Rafique Daniel, Liu Xuan, Gong Bo, Belsito Laura, McCradden Melissa D, Mazwi Mjaye L, Lee Wayne, Ohanlon Graham, Tsang Kyle, Shroff Manohar, Ertl-Wagner Birgit, Khalvati Farzad
Department of Mechanical and Industrial Engineering, University of Toronto, Toronto, ON, Canada.
The Hospital for Sick Children, Research Institute, Toronto, ON, Canada.
Front Artif Intell. 2025 Sep 3;8:1652397. doi: 10.3389/frai.2025.1652397. eCollection 2025.
Patients missing their appointments (no-shows) are a persistent issue that results in idle resources while delaying critical patient prognosis. Likewise, long waiting times increase frustration for patients, leaving a negative impression on the appointment. In this paper, we explore 3 modalities of diagnostic and interventional radiology appointments for pediatric patients at the Hospital for Sick Children (SickKids), Toronto, ON, Canada. Our goal was to survey machine learning methods that best predict the risk of patient no-shows and long wait-times exceeding 1 hour for scheduling teams to propose targeted downstream accommodations.
We experimented with 6 predictive model types separately trained on both tasks which included extreme gradient boosting (XGBoost), Random Forest (RF), Support Vector Machine, Logistic Regression, Artificial Neural Network, and a pre-trained large language model (LLM). Utilizing 20 features containing a mixture of patient demographics and appointment related data, we experimented with different data balancing methods including instance hardness threshold (IHT) and class weighting to reduce bias in prediction. We then conducted a comparative study of the improvements made by utilizing continuous contextual data in our LLM which boasted a 51% improvement in F1 score for the wait-time model.
Our XGBoost model had the best combination of AUC and F1 scores (0.96 and 0.62, respectively) for predicting no-show while RF had the best AUC and F1 scores (0.83 and 0.61, respectively) for wait-time prediction. The LLMs also performed well for 90% probability thresholds (high risk patients) while being robustly calibrated on unseen test data.
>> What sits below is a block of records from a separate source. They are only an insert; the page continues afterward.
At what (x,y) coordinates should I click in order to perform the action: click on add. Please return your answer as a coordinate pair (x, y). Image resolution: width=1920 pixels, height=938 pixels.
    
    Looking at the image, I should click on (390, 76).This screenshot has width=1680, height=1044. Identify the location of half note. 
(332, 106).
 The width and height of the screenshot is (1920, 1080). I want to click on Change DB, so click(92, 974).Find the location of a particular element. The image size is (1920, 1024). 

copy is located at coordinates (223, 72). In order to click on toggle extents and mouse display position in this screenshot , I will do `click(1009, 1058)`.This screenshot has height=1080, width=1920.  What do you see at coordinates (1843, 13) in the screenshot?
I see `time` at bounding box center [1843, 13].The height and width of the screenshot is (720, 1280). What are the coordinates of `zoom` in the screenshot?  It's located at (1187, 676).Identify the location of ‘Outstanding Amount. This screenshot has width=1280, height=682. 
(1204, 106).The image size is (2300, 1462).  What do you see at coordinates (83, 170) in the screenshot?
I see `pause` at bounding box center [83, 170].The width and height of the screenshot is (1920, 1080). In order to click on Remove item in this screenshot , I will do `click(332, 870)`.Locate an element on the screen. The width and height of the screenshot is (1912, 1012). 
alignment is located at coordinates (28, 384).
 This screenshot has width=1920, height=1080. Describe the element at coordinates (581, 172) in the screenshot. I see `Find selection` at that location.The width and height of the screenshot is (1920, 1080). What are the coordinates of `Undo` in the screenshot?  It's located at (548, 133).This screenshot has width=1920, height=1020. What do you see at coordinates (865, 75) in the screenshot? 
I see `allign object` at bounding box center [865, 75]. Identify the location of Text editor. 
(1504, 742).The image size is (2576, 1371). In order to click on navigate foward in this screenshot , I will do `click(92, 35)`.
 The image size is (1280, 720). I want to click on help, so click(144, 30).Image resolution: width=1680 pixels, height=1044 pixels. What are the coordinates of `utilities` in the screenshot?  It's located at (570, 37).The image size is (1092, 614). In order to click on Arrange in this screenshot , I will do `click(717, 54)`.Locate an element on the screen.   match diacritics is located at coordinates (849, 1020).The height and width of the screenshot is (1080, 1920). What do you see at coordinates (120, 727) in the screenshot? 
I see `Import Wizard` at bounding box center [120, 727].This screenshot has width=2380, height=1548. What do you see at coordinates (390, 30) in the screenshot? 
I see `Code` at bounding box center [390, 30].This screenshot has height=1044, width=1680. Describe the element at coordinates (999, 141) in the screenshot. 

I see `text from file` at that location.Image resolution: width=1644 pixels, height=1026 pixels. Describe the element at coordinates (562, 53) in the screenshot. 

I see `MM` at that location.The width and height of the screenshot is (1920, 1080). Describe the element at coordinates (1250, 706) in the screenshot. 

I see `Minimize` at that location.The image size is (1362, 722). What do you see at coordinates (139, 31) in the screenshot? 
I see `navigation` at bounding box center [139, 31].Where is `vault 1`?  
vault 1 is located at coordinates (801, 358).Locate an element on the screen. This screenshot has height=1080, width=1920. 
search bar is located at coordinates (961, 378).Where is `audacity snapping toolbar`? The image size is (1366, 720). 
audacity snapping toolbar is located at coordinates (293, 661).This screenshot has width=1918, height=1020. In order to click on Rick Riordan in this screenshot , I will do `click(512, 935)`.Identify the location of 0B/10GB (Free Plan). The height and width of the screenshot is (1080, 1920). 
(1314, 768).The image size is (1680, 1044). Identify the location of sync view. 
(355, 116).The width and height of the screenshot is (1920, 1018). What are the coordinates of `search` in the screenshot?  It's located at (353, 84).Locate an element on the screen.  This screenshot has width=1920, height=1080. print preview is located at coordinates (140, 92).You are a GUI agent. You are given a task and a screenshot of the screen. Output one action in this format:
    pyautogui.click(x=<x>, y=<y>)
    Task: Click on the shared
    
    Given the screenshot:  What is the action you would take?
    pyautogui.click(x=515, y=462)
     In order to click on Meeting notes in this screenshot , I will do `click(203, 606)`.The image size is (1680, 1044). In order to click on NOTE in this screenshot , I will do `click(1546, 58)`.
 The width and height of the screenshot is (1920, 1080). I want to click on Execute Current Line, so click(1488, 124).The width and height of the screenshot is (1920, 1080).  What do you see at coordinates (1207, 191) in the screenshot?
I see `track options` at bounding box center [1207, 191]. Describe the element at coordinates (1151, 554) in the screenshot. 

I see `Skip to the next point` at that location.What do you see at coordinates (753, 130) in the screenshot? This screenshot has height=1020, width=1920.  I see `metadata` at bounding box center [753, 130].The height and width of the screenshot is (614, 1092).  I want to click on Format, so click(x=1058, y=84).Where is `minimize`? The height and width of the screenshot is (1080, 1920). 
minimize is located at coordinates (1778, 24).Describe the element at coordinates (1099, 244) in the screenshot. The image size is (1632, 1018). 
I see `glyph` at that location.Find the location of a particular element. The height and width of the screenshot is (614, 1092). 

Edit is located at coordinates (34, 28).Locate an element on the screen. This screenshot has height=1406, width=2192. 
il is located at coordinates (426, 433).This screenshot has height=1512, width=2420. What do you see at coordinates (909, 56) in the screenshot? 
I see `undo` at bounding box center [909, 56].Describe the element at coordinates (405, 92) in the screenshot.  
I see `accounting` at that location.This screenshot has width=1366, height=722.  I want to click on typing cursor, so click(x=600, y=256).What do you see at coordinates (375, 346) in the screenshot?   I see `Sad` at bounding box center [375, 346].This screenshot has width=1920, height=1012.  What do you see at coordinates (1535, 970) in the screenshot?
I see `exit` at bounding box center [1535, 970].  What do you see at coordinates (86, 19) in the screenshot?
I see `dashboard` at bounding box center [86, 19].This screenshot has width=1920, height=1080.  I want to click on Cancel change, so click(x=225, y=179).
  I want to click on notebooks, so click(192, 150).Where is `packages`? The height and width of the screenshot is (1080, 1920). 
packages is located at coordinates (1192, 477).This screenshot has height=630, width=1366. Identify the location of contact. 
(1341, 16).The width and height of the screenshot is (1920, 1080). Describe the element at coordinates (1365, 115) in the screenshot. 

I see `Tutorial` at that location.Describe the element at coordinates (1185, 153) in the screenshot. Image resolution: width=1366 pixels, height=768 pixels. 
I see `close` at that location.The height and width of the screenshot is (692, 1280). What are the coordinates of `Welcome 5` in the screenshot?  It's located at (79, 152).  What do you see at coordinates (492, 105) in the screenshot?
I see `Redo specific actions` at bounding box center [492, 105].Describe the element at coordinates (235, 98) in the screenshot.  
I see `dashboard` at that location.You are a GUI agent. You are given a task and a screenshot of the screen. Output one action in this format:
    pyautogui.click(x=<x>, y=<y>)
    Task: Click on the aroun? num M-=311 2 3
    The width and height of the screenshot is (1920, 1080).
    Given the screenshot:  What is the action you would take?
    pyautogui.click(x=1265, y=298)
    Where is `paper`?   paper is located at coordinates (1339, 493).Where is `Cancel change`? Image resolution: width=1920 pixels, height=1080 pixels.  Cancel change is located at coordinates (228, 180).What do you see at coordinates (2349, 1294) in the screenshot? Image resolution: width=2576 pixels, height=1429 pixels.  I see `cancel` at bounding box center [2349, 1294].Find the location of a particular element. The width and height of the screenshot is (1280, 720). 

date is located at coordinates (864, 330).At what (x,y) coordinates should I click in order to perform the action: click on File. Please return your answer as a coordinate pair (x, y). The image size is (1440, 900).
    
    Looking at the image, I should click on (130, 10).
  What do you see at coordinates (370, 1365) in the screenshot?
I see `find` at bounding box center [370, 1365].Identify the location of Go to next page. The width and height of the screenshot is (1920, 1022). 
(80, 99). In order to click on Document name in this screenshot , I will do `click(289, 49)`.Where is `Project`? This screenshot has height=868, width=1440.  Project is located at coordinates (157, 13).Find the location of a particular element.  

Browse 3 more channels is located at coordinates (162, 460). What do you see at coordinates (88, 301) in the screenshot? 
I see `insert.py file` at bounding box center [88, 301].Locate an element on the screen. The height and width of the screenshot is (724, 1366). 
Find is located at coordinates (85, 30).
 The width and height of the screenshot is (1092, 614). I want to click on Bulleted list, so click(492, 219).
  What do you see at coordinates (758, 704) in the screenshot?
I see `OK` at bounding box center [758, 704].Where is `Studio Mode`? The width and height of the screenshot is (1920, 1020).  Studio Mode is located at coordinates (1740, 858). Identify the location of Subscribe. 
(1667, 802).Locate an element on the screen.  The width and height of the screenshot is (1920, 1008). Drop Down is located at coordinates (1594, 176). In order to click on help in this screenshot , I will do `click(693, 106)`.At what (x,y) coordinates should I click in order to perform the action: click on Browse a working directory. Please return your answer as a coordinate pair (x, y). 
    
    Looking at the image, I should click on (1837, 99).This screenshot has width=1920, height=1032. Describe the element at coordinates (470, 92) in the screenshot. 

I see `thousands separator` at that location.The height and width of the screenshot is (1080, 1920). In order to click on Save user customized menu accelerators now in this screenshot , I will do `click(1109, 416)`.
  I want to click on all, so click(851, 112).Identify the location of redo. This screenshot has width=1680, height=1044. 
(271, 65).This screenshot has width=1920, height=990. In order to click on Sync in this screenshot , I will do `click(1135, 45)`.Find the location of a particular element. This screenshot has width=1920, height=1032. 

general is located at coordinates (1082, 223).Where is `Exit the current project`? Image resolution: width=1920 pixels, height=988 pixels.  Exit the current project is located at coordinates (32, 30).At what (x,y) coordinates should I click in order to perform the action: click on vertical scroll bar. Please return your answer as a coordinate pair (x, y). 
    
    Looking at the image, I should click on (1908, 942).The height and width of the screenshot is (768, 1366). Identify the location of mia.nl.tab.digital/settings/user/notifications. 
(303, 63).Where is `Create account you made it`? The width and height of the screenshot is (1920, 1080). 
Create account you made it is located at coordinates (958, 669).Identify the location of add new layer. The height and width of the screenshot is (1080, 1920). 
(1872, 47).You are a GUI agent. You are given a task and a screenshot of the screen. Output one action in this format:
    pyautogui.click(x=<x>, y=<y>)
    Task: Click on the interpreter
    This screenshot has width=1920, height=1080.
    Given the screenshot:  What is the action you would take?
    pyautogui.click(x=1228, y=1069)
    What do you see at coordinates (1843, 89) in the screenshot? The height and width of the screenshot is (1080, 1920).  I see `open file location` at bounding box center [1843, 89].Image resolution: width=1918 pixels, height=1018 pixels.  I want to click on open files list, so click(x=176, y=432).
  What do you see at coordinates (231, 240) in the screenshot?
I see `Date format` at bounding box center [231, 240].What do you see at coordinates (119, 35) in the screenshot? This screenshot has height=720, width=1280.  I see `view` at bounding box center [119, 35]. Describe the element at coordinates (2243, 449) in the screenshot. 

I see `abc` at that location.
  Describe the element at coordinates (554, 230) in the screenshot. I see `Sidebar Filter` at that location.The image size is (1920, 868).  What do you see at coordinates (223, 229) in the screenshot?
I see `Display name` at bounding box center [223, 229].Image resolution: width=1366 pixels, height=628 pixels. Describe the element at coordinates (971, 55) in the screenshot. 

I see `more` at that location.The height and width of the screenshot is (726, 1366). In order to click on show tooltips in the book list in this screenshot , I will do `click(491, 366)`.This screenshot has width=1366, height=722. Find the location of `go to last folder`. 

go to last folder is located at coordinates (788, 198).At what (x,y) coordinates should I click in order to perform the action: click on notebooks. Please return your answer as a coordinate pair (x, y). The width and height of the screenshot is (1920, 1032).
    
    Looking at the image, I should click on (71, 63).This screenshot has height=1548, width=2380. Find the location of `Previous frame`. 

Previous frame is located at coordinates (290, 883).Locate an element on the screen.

Our results surveyed multiple algorithms and data balancing methods to propose the greatest performing models on our tasks, implemented a unique methodology to use LLMs on heterogeneous data within this domain, and demonstrated the greater importance of contextual appointment data over patient demographic features for a more equitable prediction algorithm. Going forward, the predictive output (calibrated probabilities of events) can be used as stochastic input for risk-based optimized scheduling to provide accommodation for patients less likely to receive quality access to healthcare.
患者爽约是一个长期存在的问题,会导致资源闲置,同时延误患者的关键预后。同样,长时间等待会增加患者的沮丧感,给预约留下负面印象。在本文中,我们探讨了加拿大多伦多病童医院(SickKids)为儿科患者安排诊断性和介入性放射学检查的三种模式。我们的目标是研究机器学习方法,以最佳预测患者爽约风险以及等待时间超过1小时的情况,以便调度团队提出有针对性的下游调整措施。
我们分别在这两项任务上对6种预测模型类型进行了实验,包括极端梯度提升(XGBoost)、随机森林(RF)、支持向量机、逻辑回归、人工神经网络和一个预训练的大语言模型(LLM)。利用包含患者人口统计学和预约相关数据的20个特征,我们试验了不同的数据平衡方法,包括实例硬度阈值(IHT)和类别加权,以减少预测偏差。然后,我们对在LLM中利用连续上下文数据所带来的改进进行了比较研究,该模型在等待时间模型的F1分数上提高了51%。
我们的XGBoost模型在预测爽约方面具有最佳的AUC和F1分数组合(分别为0.96和0.62),而RF在等待时间预测方面具有最佳的AUC和F1分数(分别为0.83和0.61)。大语言模型在90%概率阈值(高风险患者)下也表现良好,同时在未见测试数据上具有良好的校准效果。
我们的结果研究了多种算法和数据平衡方法,以提出在我们的任务上表现最佳的模型,实施了一种独特的方法在该领域的异构数据上使用大语言模型,并证明了上下文预约数据比患者人口统计学特征对于更公平的预测算法更为重要。展望未来,预测输出(事件的校准概率)可作为基于风险的优化调度的随机输入,为不太可能获得优质医疗服务的患者提供调整措施。